1080 if(position!=x){ 1081 /* check the rearrangement is consistent */ 1082 if(!in_place(x->value,position,Category())){ 1083 return; throw_exception( 1084 archive::archive_exception( 1085 archive::archive_exception::other_exception)); 1086 }
After this small hack, everything "seems" to work fine but if I do a "find" on my file system some entries appear "missing". They are actually not missing but they were attributed to the wrong directory! And in the wrong parent directory, a lookup says "file not found" when find tries to access it. However, I can still access the entries by naming them explicitely (using the main index, not the dirname one). I investigated and found out that the "dirname" ordered_index (const mem_fun) is not restored properly, even through it is saved correctly. The "entry" and the "target" ordered indexes (member) are restored as intended. However look what happens to the mem_fun "dirname" index: its values are restored in positions that are not a valid binary tree. Actually it is "almost" a binary tree, just some values are wrongly restored. Like a dozen out of 1000 entries, but always the same ones. As a consequence even if my entry::operator<() predicate is proved correct, lookups through the "dirname" index give byzantine results. I tracked down the problem and found a small set of "entries" that are not restored properly and wrote a small example file. Please have a look at the attached source "seri-bug.cpp". The example dumps the contents of a 5 entries multi_index, first by entry and then by "dirname". The displaying is done before serializing to disk and after reloading the mappings. The corruption can then be see by checking the different position inside the dirname index for the "/doc/binutils-doc" entry before and after. Sample run: Original structure dump by dirname, pre serialization.

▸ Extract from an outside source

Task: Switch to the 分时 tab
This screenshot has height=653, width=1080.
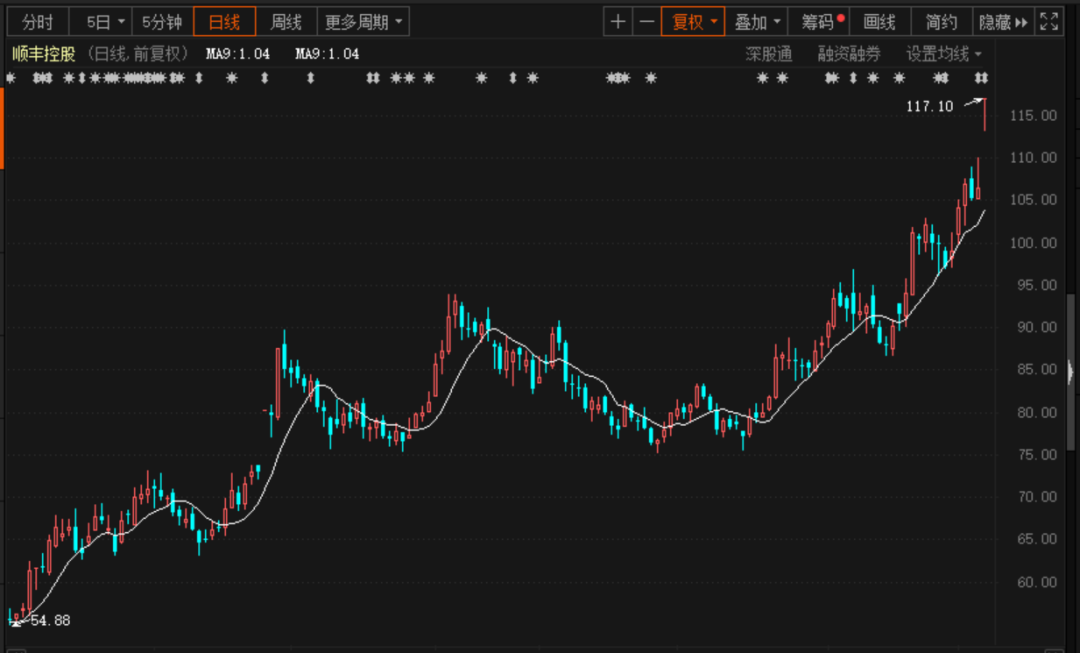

entry `/' with dirname `'. entry `/doc' with dirname `'. entry `/doc/binutils-doc' with dirname `/doc'. entry `/doc/binutils-doc/ld' with dirname `/doc/binutils-doc'. entry `/doc/binutils-doc/gas' with dirname `/doc/binutils-doc'.
Post serialized loading dump. Notice that the "/doc/binutils-doc" entry was not restored at the correct position. Since the dirnames are not properly sorted in memory, doing a find() by dirname obtains byzantine results (doing a find of "/doc" dirname returns the `/doc/binutils-doc/ld' result instead of the expected `/doc/binutils-doc' entry).
entry `/' with dirname `'. entry `/doc' with dirname `'. entry `/doc/binutils-doc/ld' with dirname `/doc/binutils-doc'. entry `/doc/binutils-doc' with dirname `/doc'. entry `/doc/binutils-doc/gas' with dirname `/doc/binutils-doc'.
Even if this sample triggers the restore anomaly, to see a boost::archive::other_exception one needs more data inside the multi_index, like a few thousand entries. I would really love to see a this bug fixed since it stalls my projects. My c++ template metaprogramming skills aren't very sharp but I think that this bug is a good opportunity to learn some about this subject. I am looking forward to test patches and offer my help testing, so that this little quirk gets solved. Sincerely, Julien Perville Intern, Global Core, Amadeus IT Group.